New regulatory mechanisms of polystyrene nanoplastics on the ecological risk of zinc: Cellular oxidative injury and molecular toxicity mechanisms in soil sentinel organisms (Eisenia fetida)
Researchers investigated how nanoplastics and zinc interact to affect earthworm cells and a key antioxidant defense enzyme. While nanoplastics alone had minimal effect, combining them with zinc dramatically increased cell death beyond what zinc caused on its own, and molecular modeling showed nanoplastics can physically bind to and potentially block the antioxidant enzyme. The findings suggest that nanoplastics may worsen the toxicity of heavy metals in soil by interfering with organisms' natural defense mechanisms.

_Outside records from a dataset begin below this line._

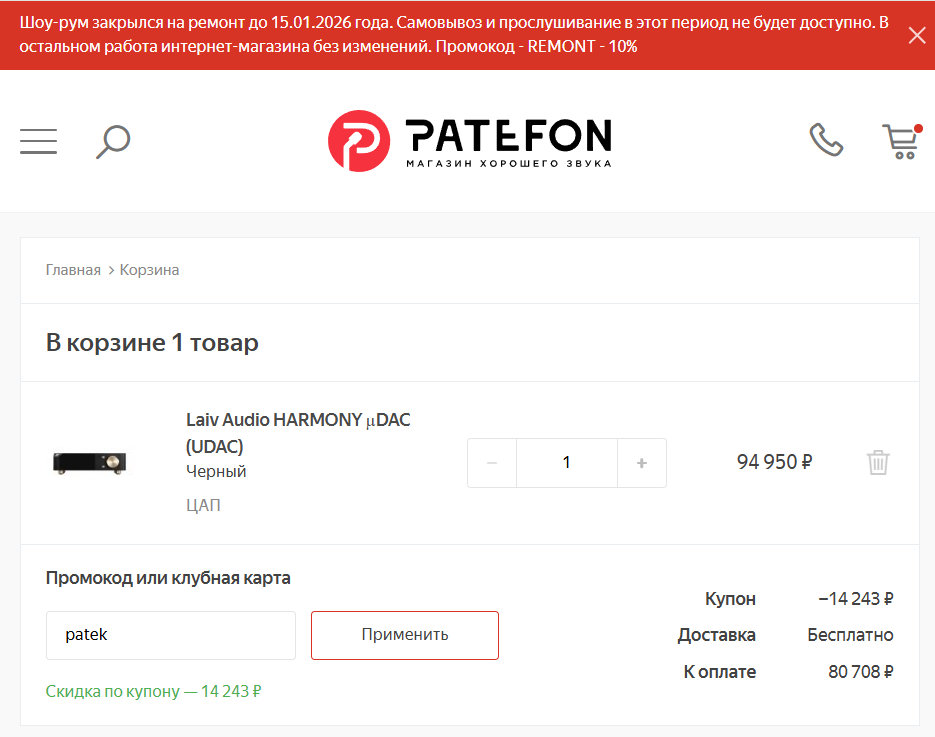935x737 pixels.
Task: Delete item with trash icon
Action: tap(878, 463)
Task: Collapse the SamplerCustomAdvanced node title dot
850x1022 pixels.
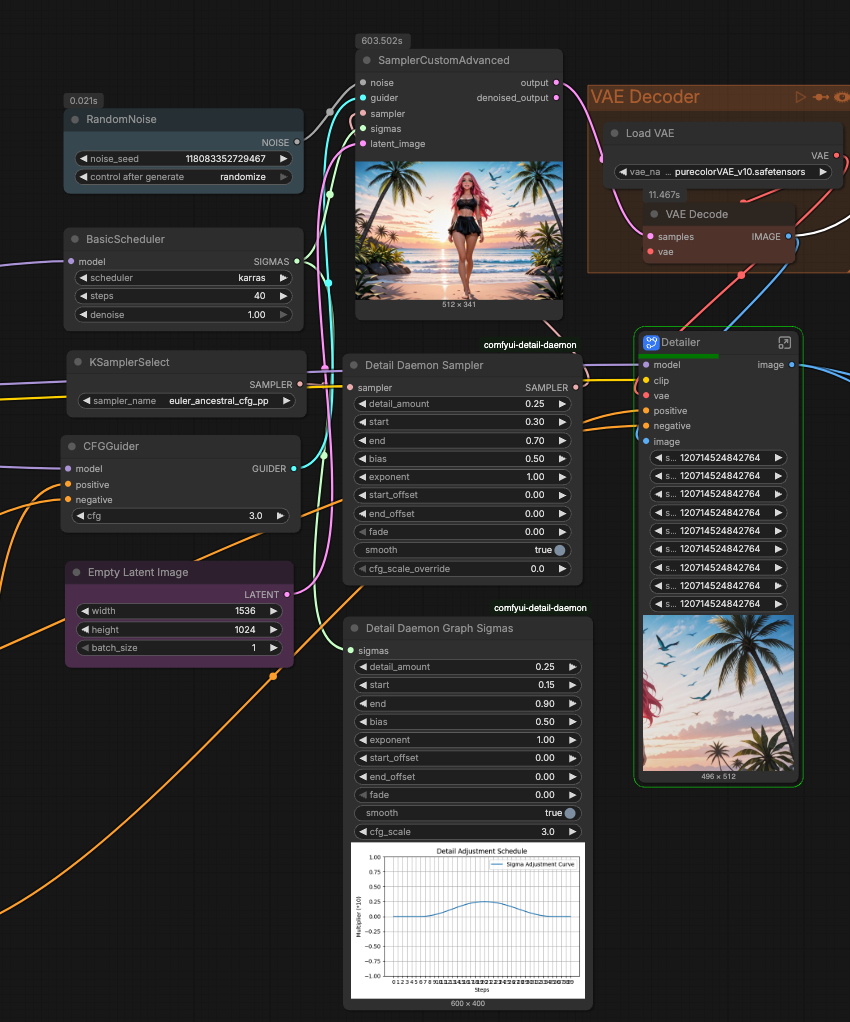Action: pos(367,61)
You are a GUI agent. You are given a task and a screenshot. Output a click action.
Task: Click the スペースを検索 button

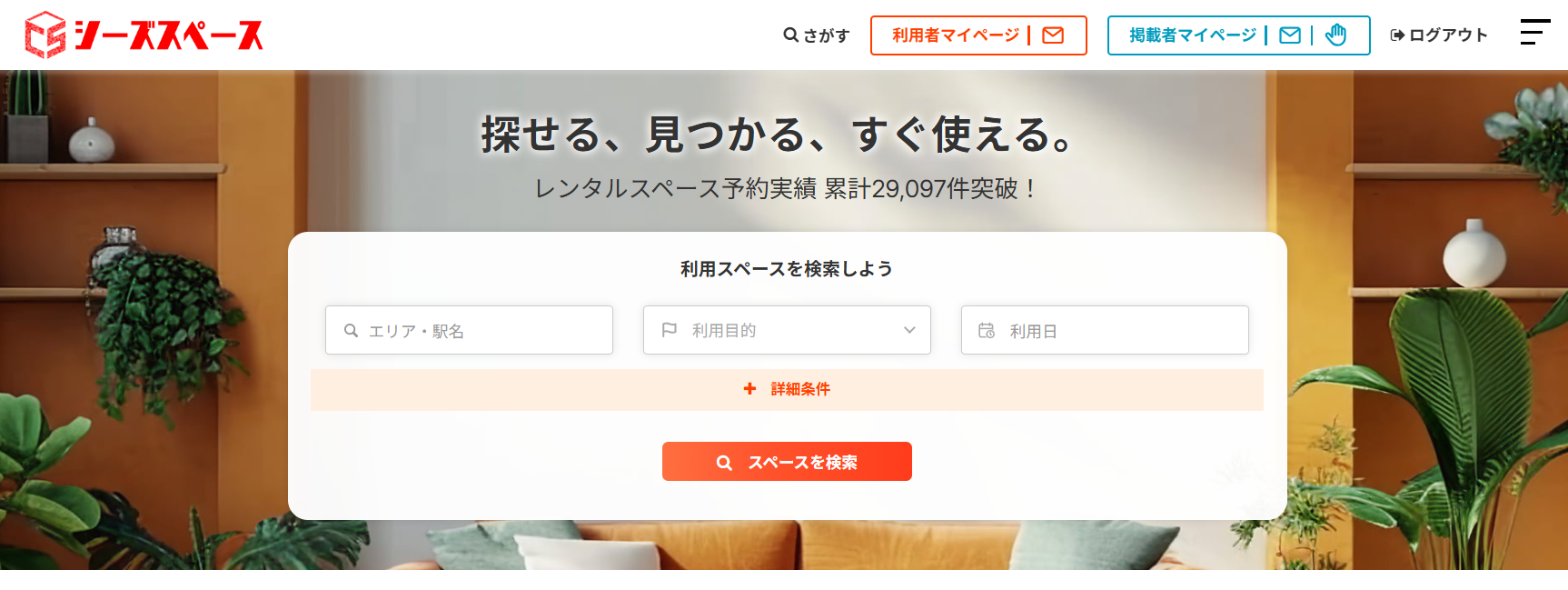pyautogui.click(x=787, y=462)
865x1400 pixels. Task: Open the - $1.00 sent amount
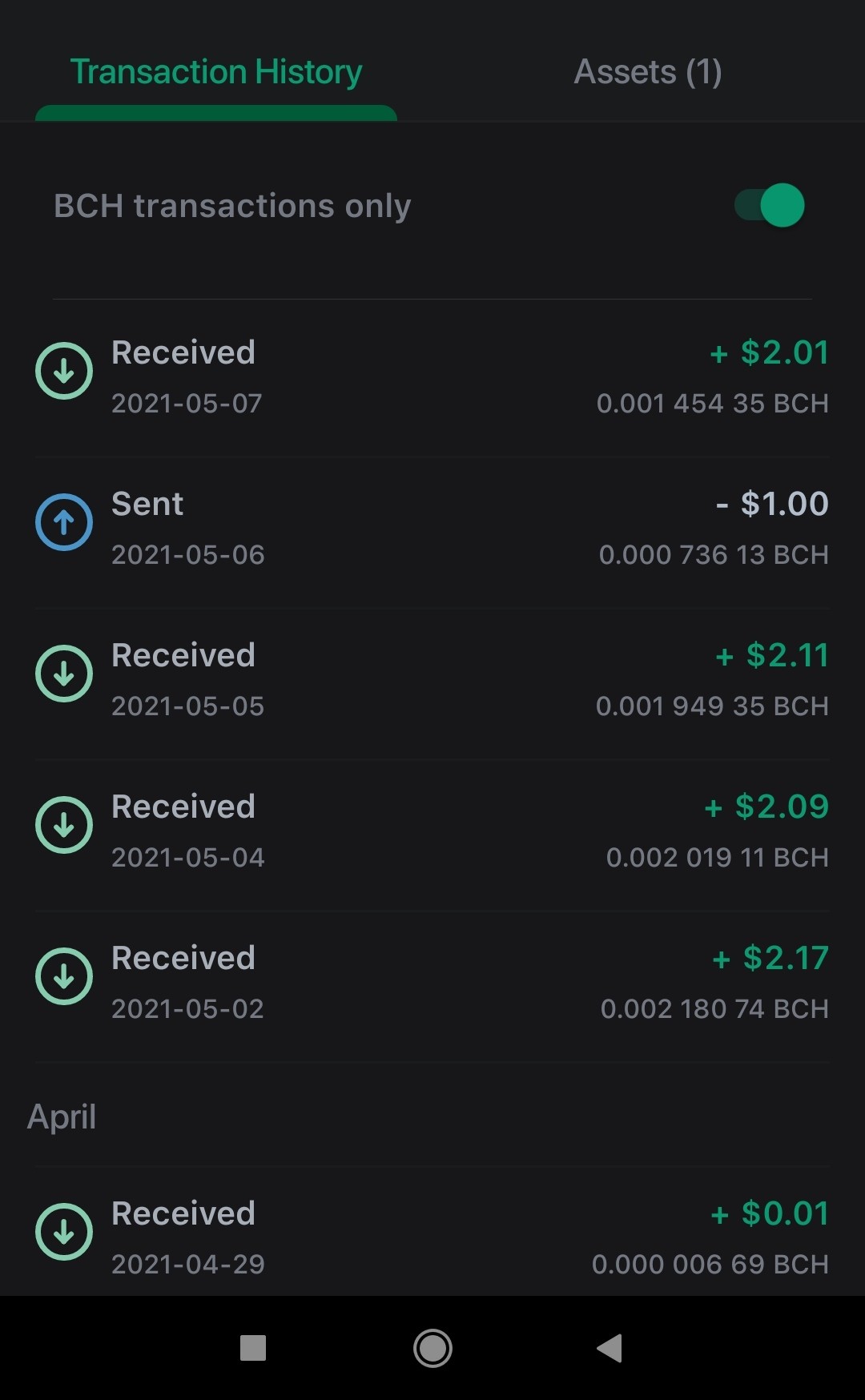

Polystyrene nanoplastics distinctly impact cadmium uptake and toxicity in Arabidopsis thaliana
In a study using the model plant Arabidopsis, polystyrene nanoplastics increased the uptake and accumulation of the toxic heavy metal cadmium in plant roots. The combined stress of nanoplastics and cadmium caused worse oxidative damage and growth problems than either pollutant alone. This is concerning because it means microplastics in agricultural soil could help toxic metals get into crops more easily, potentially increasing human exposure through food.
Are nanoplastics potentially toxic for plants and rhizobiota? Current knowledge and recommendations
This review evaluates whether nanoplastics — the smallest plastic fragments, formed as larger plastics break down — are toxic to plants and the microorganisms living around their roots (rhizobiota). The evidence suggests nanoplastics can directly impair plant growth and indirectly harm soil biology by altering soil chemistry and releasing associated contaminants. Because soil is becoming a major reservoir for plastic pollution, understanding these effects is critical for global food security and soil ecosystem health.
Micro (nano) plastic pollution: The ecological influence on soil-plant system and human health.
This review examines how micro- and nanoplastics affect soil health, plant growth, and food quality, finding that these particles accumulate in plant root systems and can reduce crop yields and alter nutritional content. Since contaminated soil and water are increasingly delivering microplastics to food crops, these findings are directly relevant to agricultural food safety.
Phytotoxicity of binary nanoparticles and humic acid on Lactuca sativa L.
Polystyrene nanoplastics were found to aggravate the toxic effects of iron oxide nanoparticles on lettuce by inducing oxidative stress and root deformation, demonstrating synergistic phytotoxicity when two nanomaterial pollutants co-occur in soil.